If a community college were serious about building a relationship with its community, it might find useful ways to serve the community. Brookdale Community College in Lincroft, NJ is doing just that. In recognition of Financial Literacy Month (April) Brookdale CC will offer a five-part financial literacy series tailored to people in different financial positions.
The first workshop, which takes place on March 30, is designed for people who live paycheck-to-paycheck. According to BCC, those who attend will learn about basic financial self-care and how to prioritize money management. The series aims to give people a long-term framework for achieving their financial goals.
Successive workshops (delivered via Zoom), will help people in various financial positions identify their financial goals. They’ll also improve the their financial stability, and develop plans that make sense for them. The workshops are free and open to anyone.
Offering financial literacy workshops makes sense, especially when the community members you interact with regularly have minimal financial freedom. Most people learn financial management from their families, or by trial-and-error. When parents don’t have a solid grasp on financial management, their children are not likely to succeed at managing money, either.
Lack of financial management skills can impair long-term goals like home ownership, educational attainment, entrepreneurial aspirations, and retirement savings. Poor financial management can also keep people mired in poverty and debt.
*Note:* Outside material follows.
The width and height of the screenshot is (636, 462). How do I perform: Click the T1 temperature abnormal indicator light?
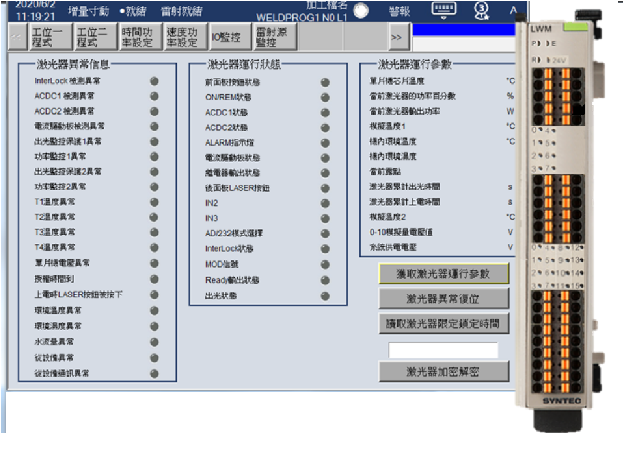pyautogui.click(x=154, y=202)
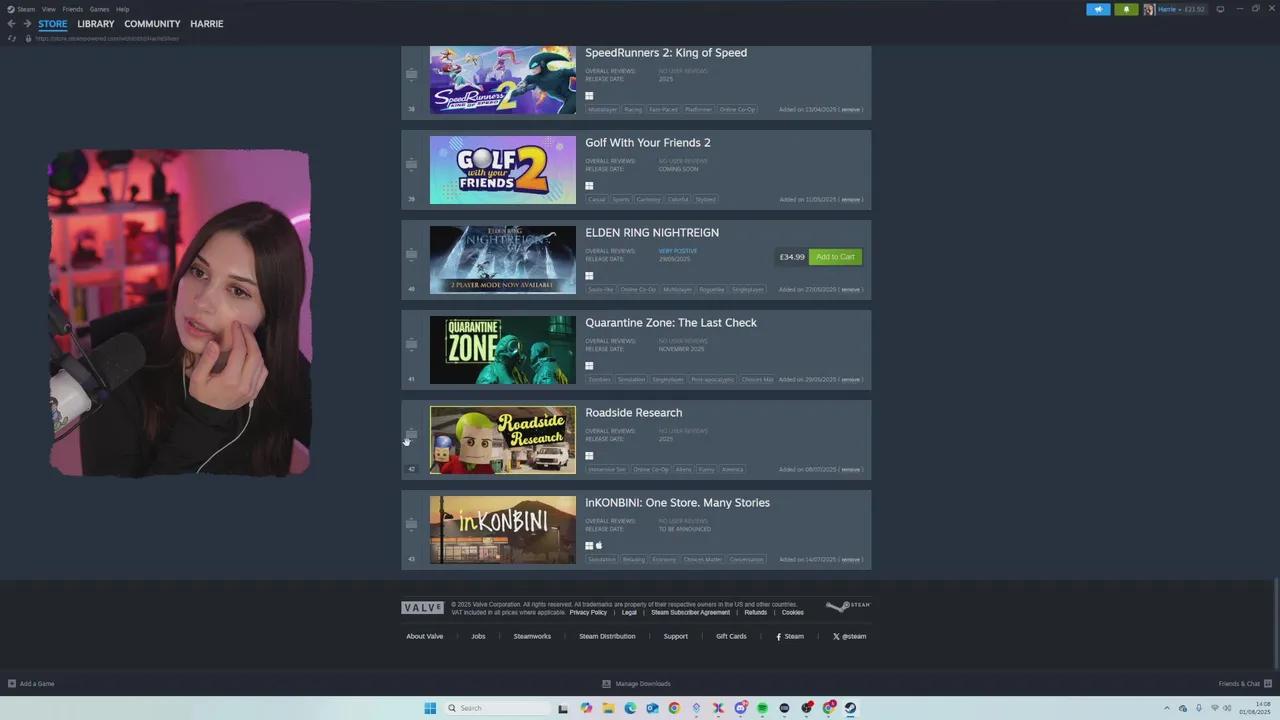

Workshops like this create an excellent opportunity to interact with and support the community that supports the community college. Besides offering useful information, it builds constituent relationships and positions the community college as a valuable community resource. It’s a great way to get people (who might not otherwise encounter the community college) to engage in learning exercises.
Financial literacy – it’s not just for poor people
Brookdale Community College is located about 20 miles northeast of Trenton and has about the same enrollment as Washtenaw Community College. (They have five campuses, but only eight Vice Presidents.) Their tuition rate is about $188 per credit hour. New Jersey has a different funding mechanism for its community colleges, so students pay much more in both tuition and fees to attend. The cost of attendance can be a real barrier for students who want to take classes there. But Brookdale still manages to connect with the community it serves by recognizing that money matters.
On the other hand, WCC Administrators (many of whom are not even Washtenaw County residents), believe that the taxpayers here are – for the most part – wealthy. Money is no object, which is why the Health and Fitness Center is allowed to torch nearly $5M in a single year and continue to operate, business-as-usual. It’s why WCC can afford to carry 13 Vice Presidents on the payroll, in addition to a President who makes nearly $400,000 per year in total compensation and bonuses, while the custodians make less than $20 per hour. (For good measure, new custodians earn $1 less than scale while they’re probationary hires.) It’s why the Trustees heartily approve of using operating funds to guarantee bond debts. And it’s why they enable the administration to issue a $26M no-bid contract for IT services, no questions asked.
There’s no need for financial literacy at Washtenaw Community College, because money is no object here.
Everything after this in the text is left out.